Il connut l’harmonie. Et cependant que s’évanouissaient les réalités, dans le spectre lumineux de l’infini les bruits de la terre se confondirent en d’ineffables paroles la transparente et matinale ondée fit place au soleil, roulant dans la brume comme une poignée d’or. Entre les lentes escortes des nuages une lumière tomba divinement sur la Nature révélée.

 

Commentaires

Je suis heureuse que ce soit de Béraud. Je n'ai pas "Les morts lyriques" et j'aurais eu son texte sur François Vernay, j'aurais recherché des indices. Mais jamais au grand jamais je n'aurais osé dire que c'était de Béraud. Il me tardait de savoir qui écrivait (comme lui).
Merci de cette publication.

Écrit par : Michèle | mercredi, 02 mars 2011

Une réponse à Marcel Rivière chez Frasby m'avait pourtant laissé penser que...

Écrit par : solko | mercredi, 02 mars 2011

Béraud! Ah merci, je donnais ma langue au chat. Merci pour ce billet, cette nouvelle, ces deux morts.

Écrit par : Sophie | mercredi, 02 mars 2011

Belle manière de nous inciter à lire Béraud.
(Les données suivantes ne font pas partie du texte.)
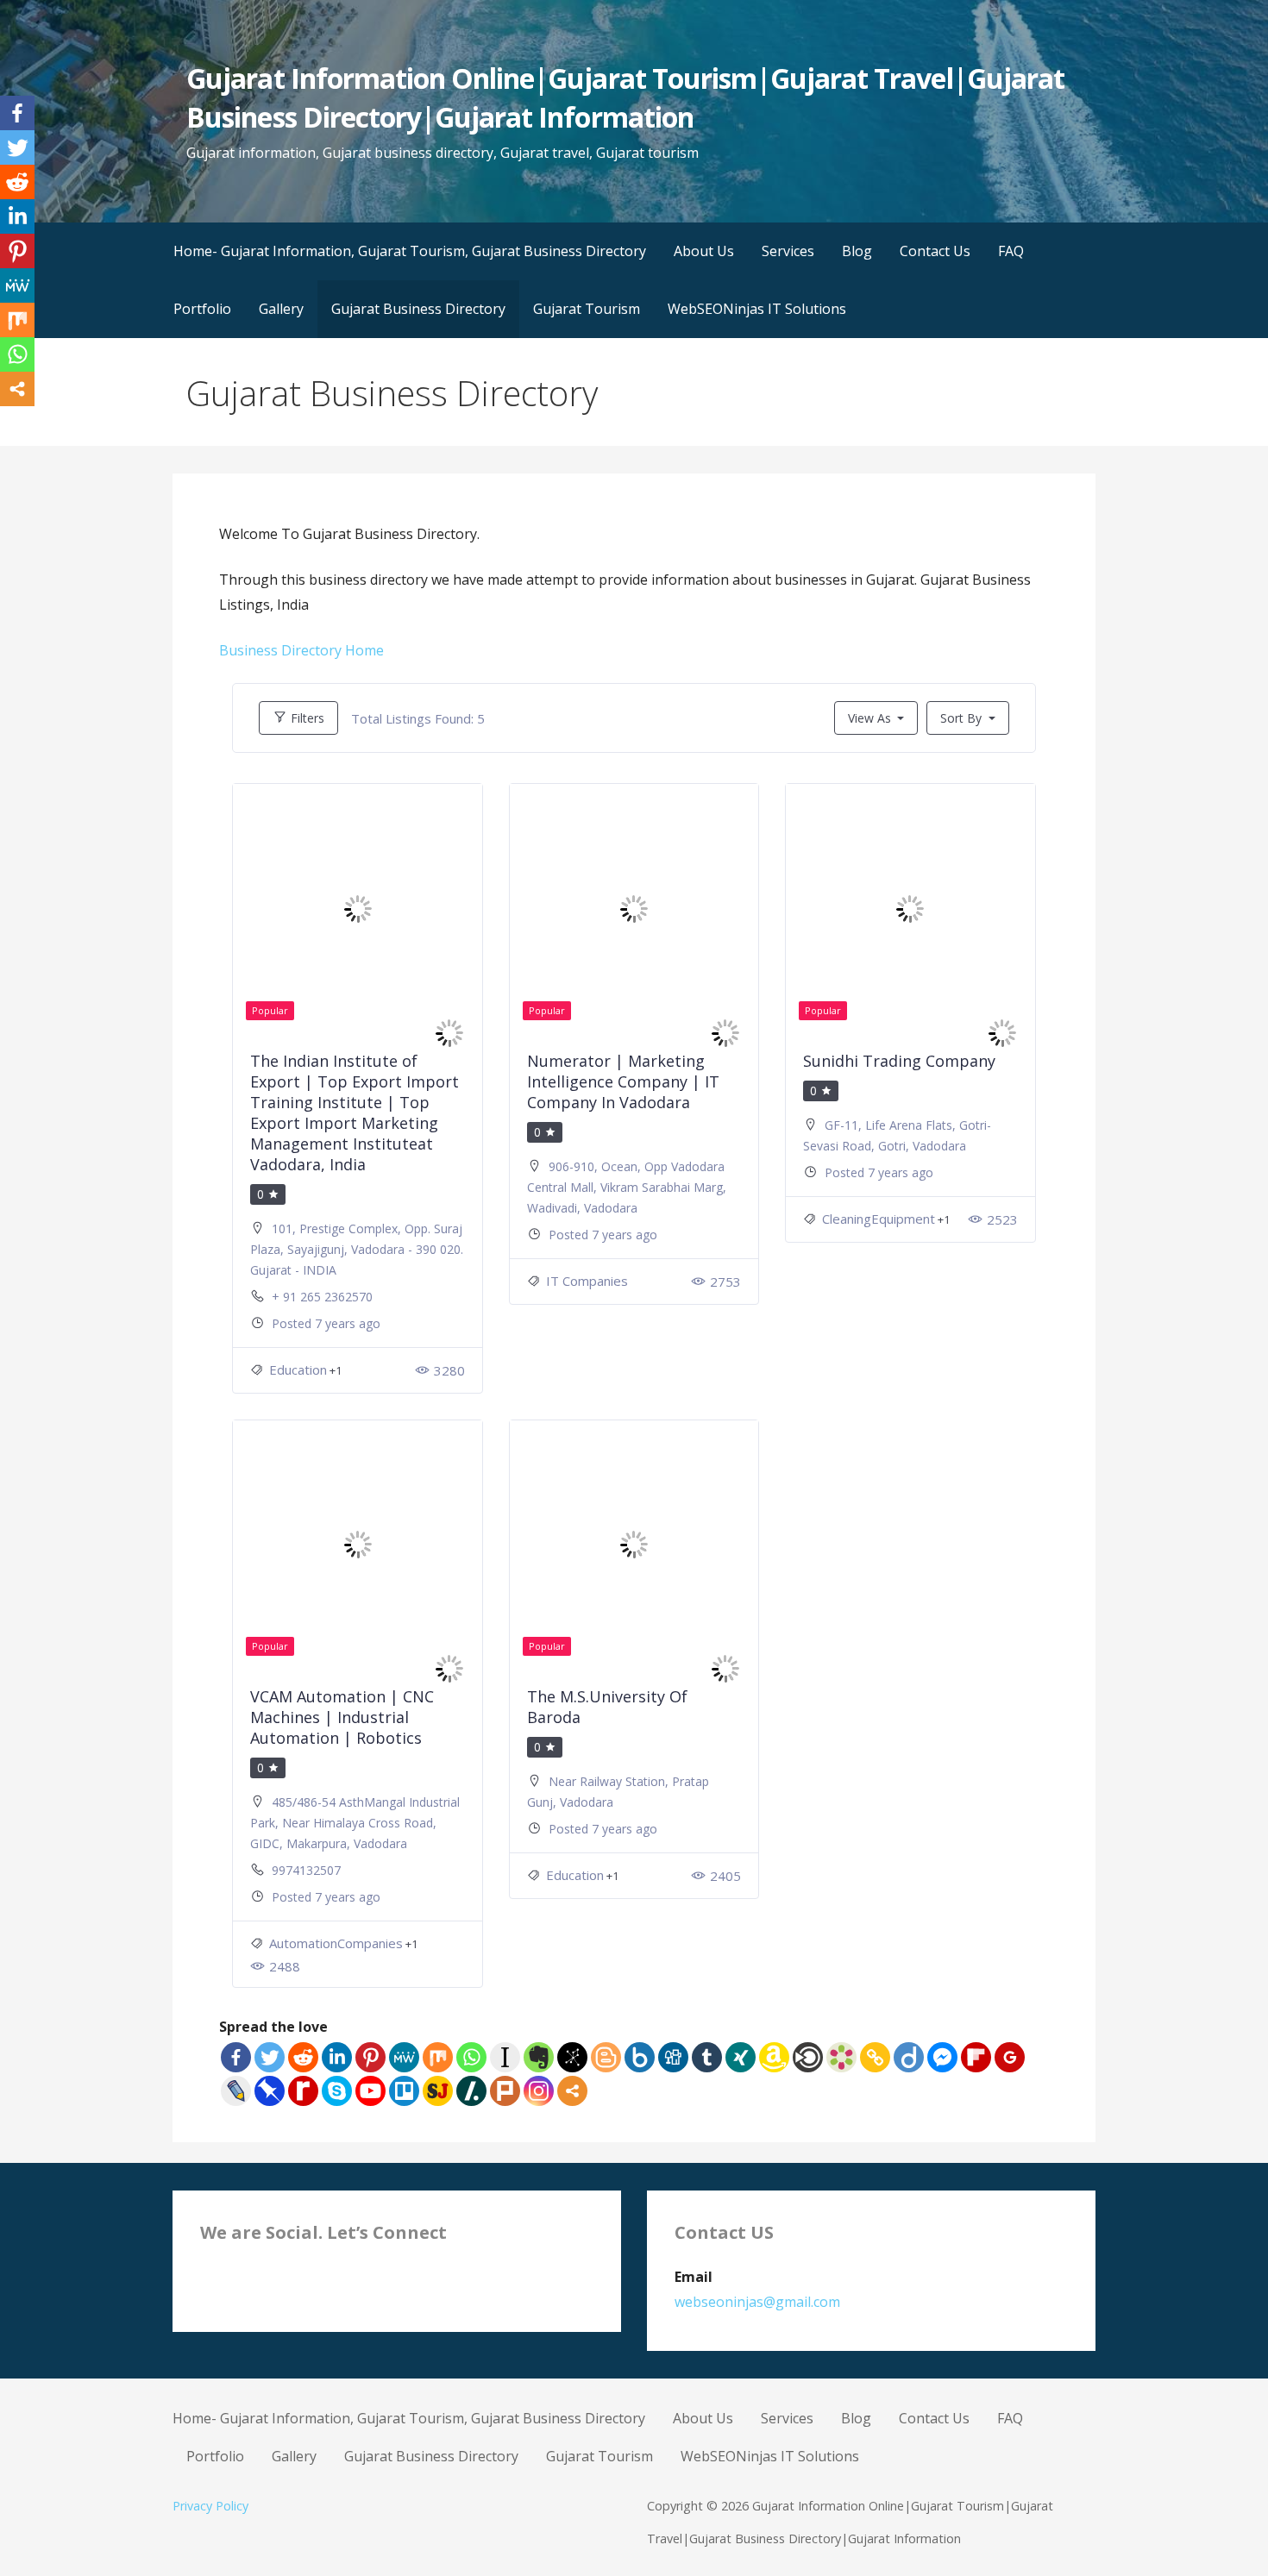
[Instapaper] (505, 2057)
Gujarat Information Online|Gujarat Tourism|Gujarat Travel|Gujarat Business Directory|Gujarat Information (625, 97)
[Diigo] (909, 2057)
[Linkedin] (337, 2057)
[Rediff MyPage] (303, 2091)
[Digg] (673, 2057)
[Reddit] (303, 2057)
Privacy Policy (210, 2506)
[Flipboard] (976, 2057)
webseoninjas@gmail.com (757, 2301)
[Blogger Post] (606, 2057)
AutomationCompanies (336, 1943)
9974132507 (306, 1870)
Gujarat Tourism (586, 308)
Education (298, 1369)
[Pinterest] (370, 2057)
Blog (857, 250)
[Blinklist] (808, 2057)
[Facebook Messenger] (942, 2057)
Écrit par : Feuilly | mercredi, 02 mars 2011

Comment, comment ! Ce n'est pas déjà fait ?

Écrit par : solko | mercredi, 02 mars 2011

Béraud, j'y ai pensé comme à d'autres , j'ai cherché dans votre bibliothèque personnelle publiée sur votre site, je n'ai pas trouvé d'indices qui m'auraient permis de conforter cette hypothèse. Les deux pistes que j'avais trouvées avaient des fondements pas complétements satisfaisants, le style se rapprochait de Daudet , le contenu de Zola.

Écrit par : patrick verroust | mercredi, 02 mars 2011

En fait c'est davantage par la page sur Vernay que par la page sur Béraud qu'on pouvait trouver des indications.

L'idée de publier cette nouvelle m'est venue de l'intérêt suscitée par la page sur Eugène Brouillard, qui lui aussi "allait au paysage" (l'expression est très belle)

Écrit par : solko | mercredi, 02 mars 2011

Belle occasion de lire un texte difficile à trouver parce que non réédité. Merci de cette publication

Écrit par : s.Jobert | mercredi, 02 mars 2011

Ah oui, merci ! Quelle belle chute, en plus... (Je parle de celle de la nouvelle, pas de la fin tellement pénible du malheureux Vernay.)